How to complete this task ->
When a line in the records contains the string "Show", copy that line.

Given records ->
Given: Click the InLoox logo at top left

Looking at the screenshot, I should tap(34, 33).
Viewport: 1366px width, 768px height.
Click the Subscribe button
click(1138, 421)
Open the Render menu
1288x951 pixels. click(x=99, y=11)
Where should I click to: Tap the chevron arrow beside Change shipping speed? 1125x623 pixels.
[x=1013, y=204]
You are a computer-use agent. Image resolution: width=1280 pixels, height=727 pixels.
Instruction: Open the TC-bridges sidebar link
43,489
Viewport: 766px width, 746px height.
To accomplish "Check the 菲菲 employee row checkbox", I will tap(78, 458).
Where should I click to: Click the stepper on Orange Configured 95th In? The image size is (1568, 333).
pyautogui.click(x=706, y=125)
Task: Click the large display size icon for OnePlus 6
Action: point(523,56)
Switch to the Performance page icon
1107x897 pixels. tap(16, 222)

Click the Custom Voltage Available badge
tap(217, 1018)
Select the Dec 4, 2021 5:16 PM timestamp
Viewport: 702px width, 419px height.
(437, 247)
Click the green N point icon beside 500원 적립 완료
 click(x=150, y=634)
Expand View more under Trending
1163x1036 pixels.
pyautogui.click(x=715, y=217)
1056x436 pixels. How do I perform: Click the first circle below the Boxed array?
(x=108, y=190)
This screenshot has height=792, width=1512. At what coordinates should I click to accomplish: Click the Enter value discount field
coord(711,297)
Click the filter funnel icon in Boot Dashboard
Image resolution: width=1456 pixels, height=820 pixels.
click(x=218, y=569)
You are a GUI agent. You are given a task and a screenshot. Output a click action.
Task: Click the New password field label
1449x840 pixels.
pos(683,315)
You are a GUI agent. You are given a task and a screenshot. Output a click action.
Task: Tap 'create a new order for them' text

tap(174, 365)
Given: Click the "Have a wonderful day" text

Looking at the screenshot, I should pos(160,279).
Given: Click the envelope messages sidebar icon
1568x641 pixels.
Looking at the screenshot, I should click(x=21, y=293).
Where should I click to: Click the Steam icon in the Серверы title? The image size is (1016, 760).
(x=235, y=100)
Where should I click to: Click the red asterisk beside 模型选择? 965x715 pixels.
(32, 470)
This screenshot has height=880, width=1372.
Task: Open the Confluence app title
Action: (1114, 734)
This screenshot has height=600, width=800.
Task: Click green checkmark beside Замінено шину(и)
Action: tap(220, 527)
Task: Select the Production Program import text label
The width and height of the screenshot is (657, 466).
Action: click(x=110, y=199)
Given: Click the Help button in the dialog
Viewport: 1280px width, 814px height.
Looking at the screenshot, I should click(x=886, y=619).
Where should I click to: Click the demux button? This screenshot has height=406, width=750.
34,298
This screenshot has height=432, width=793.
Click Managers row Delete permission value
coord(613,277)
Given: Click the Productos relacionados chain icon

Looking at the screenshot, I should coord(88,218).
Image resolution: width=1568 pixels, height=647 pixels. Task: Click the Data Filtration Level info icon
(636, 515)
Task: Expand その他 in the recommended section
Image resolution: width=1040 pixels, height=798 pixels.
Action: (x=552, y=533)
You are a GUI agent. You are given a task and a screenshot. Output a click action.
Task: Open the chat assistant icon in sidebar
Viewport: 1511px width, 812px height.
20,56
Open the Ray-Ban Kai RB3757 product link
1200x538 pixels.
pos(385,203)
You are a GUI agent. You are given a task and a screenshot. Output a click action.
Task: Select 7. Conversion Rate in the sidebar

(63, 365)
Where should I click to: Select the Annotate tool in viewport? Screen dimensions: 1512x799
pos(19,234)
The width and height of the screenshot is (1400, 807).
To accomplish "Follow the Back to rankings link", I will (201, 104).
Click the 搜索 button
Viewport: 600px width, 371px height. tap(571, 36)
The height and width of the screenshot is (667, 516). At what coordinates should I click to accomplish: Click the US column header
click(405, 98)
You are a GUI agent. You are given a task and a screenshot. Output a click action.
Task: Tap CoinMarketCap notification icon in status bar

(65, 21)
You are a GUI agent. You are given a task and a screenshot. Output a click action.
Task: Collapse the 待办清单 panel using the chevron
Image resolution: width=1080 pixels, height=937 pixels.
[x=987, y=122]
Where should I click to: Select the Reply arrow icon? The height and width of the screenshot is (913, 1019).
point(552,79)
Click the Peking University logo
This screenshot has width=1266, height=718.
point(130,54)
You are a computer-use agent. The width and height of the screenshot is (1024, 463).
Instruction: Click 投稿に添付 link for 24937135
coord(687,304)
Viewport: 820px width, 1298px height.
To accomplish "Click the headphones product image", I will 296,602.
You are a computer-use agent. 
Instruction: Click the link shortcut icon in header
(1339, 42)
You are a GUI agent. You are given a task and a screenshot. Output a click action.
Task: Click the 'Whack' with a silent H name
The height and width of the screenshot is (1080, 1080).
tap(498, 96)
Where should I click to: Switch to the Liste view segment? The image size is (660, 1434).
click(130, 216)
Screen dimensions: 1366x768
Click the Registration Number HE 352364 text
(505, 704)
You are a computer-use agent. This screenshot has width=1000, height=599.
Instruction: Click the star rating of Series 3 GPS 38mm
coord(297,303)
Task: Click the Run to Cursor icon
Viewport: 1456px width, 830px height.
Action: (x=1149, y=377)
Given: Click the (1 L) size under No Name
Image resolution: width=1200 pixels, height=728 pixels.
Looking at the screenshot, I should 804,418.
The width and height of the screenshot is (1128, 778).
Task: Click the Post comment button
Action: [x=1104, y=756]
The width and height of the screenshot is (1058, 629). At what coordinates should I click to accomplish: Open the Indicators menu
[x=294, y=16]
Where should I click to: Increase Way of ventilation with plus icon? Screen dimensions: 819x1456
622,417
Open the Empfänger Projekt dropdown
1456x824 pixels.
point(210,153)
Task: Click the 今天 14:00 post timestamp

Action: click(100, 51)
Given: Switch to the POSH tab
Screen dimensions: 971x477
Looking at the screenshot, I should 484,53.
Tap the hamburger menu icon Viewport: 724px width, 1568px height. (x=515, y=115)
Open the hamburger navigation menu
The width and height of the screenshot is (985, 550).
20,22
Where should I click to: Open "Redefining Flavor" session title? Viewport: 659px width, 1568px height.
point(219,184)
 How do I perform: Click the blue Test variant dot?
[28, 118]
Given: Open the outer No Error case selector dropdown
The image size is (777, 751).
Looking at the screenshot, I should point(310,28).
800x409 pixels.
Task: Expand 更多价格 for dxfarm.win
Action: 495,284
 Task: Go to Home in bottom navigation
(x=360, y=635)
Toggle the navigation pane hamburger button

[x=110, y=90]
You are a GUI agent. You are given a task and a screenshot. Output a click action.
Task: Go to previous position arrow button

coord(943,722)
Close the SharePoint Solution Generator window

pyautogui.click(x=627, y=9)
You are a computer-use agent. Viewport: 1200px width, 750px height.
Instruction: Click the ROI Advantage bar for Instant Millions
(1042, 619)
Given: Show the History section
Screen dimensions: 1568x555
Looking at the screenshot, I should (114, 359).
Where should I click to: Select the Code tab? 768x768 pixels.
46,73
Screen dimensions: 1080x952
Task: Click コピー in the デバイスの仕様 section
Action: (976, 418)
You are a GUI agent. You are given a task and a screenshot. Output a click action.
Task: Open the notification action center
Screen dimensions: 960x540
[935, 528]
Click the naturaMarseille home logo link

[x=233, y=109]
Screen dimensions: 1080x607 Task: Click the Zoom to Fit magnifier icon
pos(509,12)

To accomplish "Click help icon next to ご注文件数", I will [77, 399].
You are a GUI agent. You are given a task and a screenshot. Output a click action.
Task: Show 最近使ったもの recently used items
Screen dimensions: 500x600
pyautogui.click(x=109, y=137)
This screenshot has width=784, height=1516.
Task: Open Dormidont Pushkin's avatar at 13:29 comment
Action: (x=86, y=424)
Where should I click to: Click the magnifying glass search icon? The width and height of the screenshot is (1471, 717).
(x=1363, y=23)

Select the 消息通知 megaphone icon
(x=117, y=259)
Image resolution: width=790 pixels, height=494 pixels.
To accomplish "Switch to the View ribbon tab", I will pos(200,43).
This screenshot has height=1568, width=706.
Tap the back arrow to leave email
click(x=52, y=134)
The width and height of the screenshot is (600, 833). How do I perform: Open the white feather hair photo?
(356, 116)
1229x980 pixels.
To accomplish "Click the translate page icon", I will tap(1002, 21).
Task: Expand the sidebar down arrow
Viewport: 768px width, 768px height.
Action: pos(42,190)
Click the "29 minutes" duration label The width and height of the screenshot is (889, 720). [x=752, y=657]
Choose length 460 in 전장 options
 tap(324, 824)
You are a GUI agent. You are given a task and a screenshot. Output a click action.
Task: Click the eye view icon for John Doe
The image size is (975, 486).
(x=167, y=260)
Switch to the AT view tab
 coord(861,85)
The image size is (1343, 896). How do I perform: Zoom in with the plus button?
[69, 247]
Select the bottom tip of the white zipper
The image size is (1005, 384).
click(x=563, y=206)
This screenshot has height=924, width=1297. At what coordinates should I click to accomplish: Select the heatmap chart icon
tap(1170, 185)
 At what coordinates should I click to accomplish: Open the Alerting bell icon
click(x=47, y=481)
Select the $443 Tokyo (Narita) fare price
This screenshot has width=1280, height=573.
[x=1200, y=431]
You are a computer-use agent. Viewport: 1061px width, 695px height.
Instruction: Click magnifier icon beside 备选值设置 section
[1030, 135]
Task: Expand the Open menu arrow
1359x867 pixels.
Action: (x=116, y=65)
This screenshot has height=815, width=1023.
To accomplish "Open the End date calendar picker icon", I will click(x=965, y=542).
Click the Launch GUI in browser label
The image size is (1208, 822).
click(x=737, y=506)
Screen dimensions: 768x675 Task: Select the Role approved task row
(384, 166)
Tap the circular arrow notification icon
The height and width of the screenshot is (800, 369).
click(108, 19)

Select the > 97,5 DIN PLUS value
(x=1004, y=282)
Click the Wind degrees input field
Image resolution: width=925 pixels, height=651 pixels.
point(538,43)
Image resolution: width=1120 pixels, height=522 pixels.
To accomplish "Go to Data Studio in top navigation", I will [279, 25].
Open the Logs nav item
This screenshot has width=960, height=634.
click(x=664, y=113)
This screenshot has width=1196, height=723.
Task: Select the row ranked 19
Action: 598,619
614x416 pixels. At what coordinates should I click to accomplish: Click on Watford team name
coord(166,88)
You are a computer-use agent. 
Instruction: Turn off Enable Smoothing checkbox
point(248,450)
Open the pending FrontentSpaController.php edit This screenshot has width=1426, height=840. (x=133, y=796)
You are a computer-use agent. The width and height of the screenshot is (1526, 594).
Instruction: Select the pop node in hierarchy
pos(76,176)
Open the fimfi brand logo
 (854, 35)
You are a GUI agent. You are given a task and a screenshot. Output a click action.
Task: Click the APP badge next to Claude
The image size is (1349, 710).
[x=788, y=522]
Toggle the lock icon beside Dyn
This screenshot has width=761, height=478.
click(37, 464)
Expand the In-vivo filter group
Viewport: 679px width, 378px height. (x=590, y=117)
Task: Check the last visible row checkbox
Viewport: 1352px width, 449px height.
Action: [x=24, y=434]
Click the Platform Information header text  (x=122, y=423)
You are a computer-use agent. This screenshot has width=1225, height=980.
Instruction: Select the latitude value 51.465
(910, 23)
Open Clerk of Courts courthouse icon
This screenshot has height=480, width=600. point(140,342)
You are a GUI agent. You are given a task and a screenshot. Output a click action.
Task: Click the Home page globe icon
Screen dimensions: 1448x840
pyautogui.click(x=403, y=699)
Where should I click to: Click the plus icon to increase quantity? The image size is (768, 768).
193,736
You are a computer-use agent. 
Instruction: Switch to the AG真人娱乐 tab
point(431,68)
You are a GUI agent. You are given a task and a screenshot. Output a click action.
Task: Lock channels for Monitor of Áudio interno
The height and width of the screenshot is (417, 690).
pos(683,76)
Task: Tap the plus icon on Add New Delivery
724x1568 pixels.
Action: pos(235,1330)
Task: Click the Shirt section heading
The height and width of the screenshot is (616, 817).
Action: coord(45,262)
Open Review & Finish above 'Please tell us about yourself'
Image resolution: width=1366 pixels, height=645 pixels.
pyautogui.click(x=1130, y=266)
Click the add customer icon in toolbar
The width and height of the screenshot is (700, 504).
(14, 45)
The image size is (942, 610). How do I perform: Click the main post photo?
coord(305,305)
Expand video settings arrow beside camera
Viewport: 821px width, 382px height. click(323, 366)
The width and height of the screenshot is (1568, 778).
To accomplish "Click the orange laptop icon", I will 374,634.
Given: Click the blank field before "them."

Task answer ->
Given: Show the History section
Task: Show 最近使ったもの recently used items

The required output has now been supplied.